Extracted records:
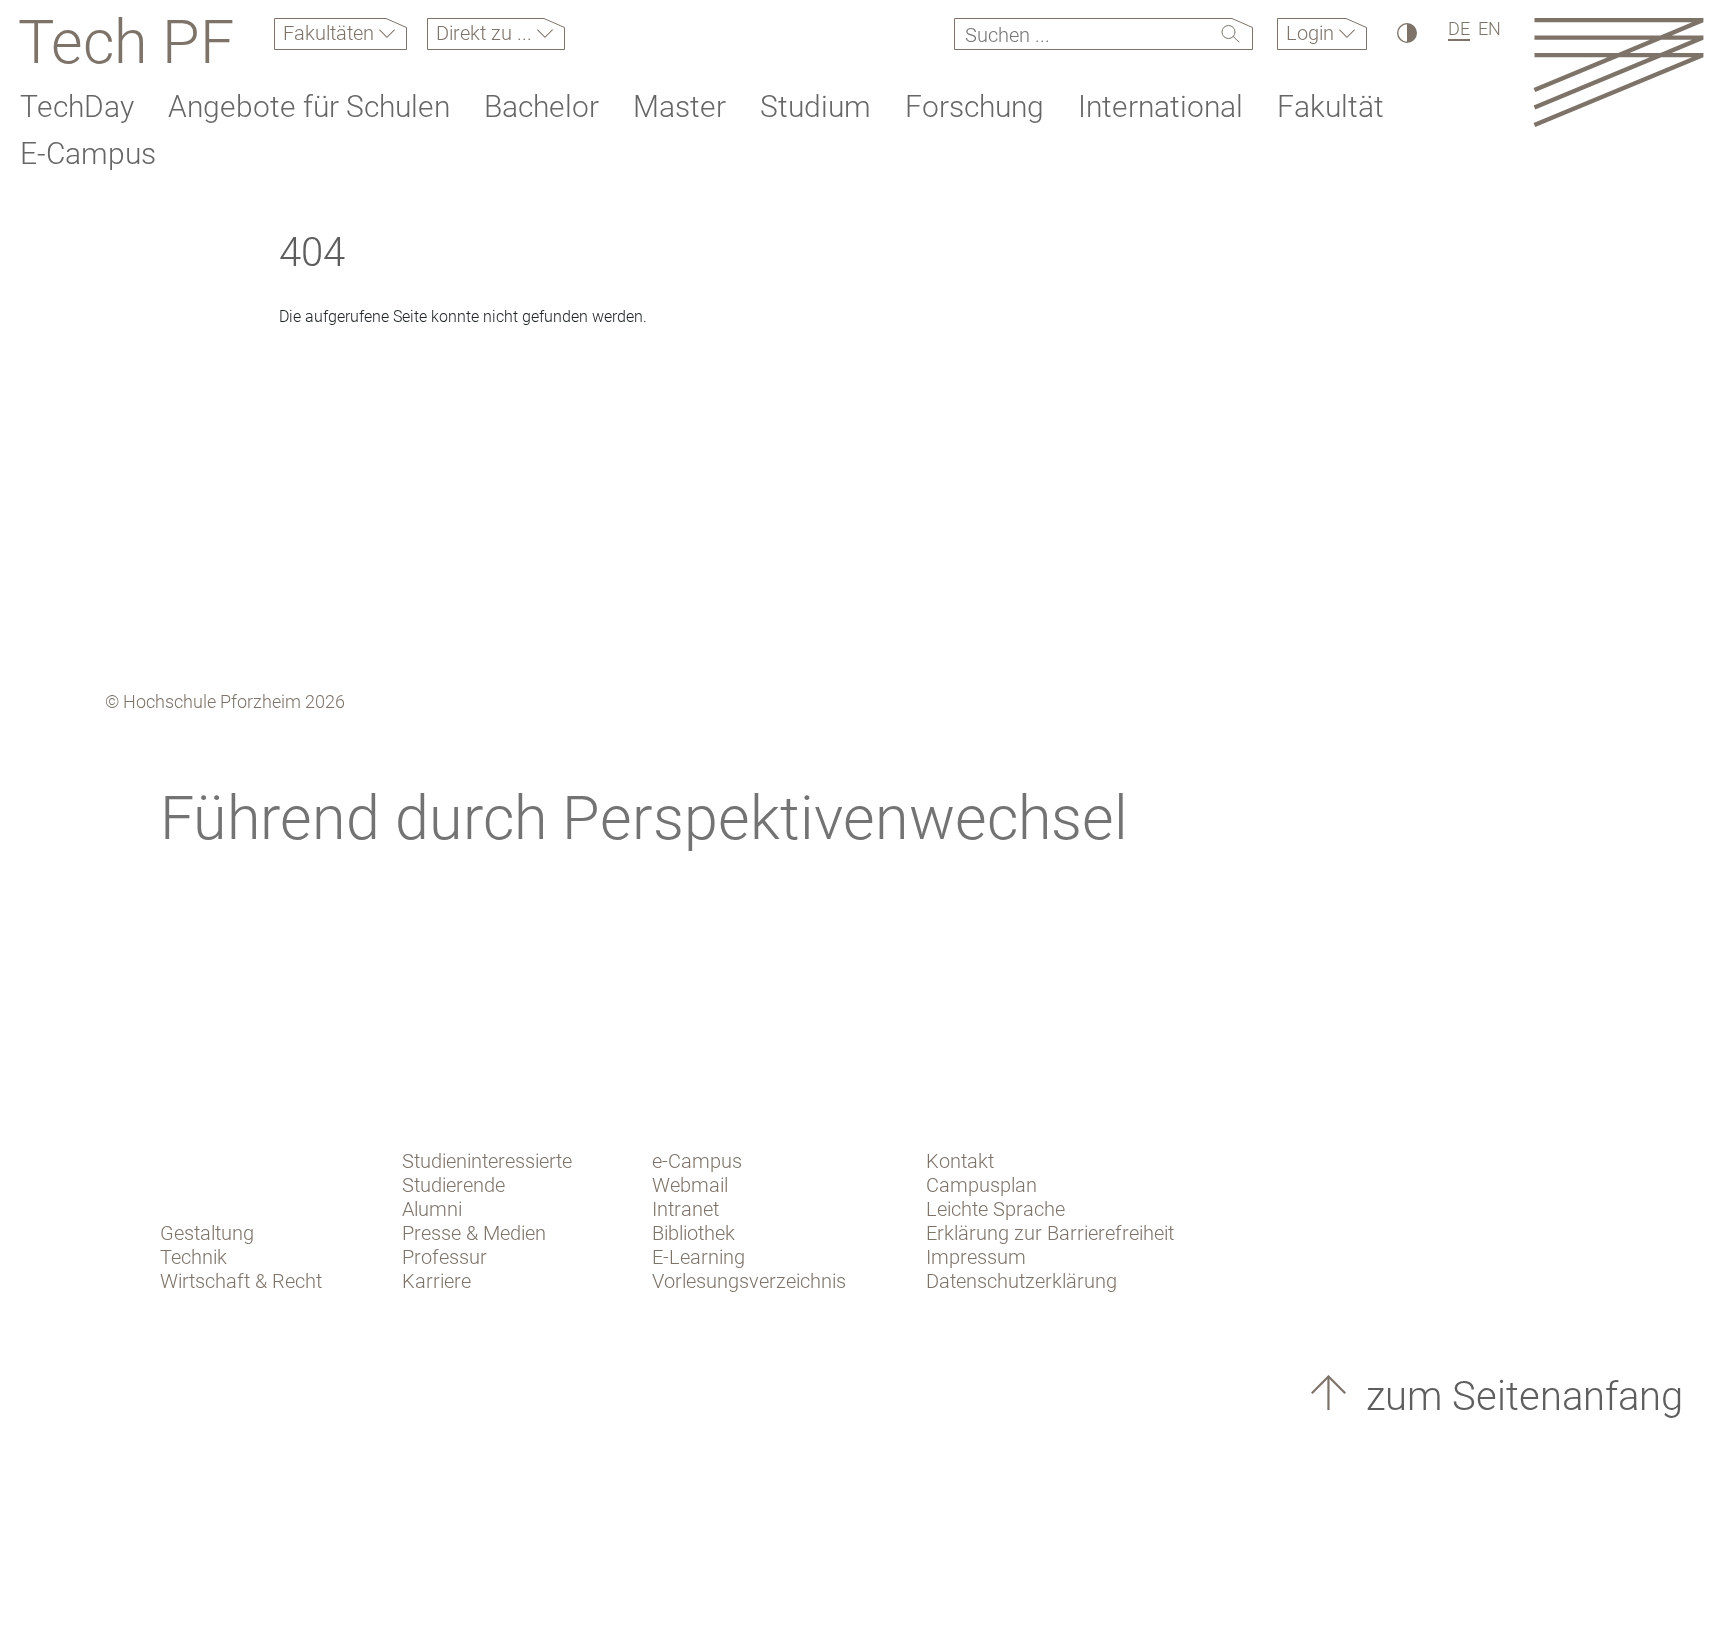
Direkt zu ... (486, 33)
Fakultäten (331, 33)
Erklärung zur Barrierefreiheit (1050, 1233)
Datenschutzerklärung (1021, 1281)
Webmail (690, 1185)
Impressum (976, 1257)
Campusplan (981, 1185)
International (1160, 106)
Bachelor (541, 106)
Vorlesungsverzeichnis (749, 1281)
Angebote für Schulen (309, 106)
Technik (193, 1257)
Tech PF (126, 42)
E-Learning (698, 1257)
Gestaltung (207, 1233)
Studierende (453, 1185)
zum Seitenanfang (1519, 1396)
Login (1312, 33)
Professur (444, 1257)
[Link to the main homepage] (1618, 71)
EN (1489, 28)
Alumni (432, 1209)
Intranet (685, 1209)
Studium (815, 106)
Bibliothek (693, 1233)
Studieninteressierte (487, 1161)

Prompt:
Only the lines from the one with "Professur (444, 1257)" through the end of the data should be printed, each exactly as it appears.

Solution for this exercise:
Professur (444, 1257)
[Link to the main homepage] (1618, 71)
EN (1489, 28)
Alumni (432, 1209)
Intranet (685, 1209)
Studium (815, 106)
Bibliothek (693, 1233)
Studieninteressierte (487, 1161)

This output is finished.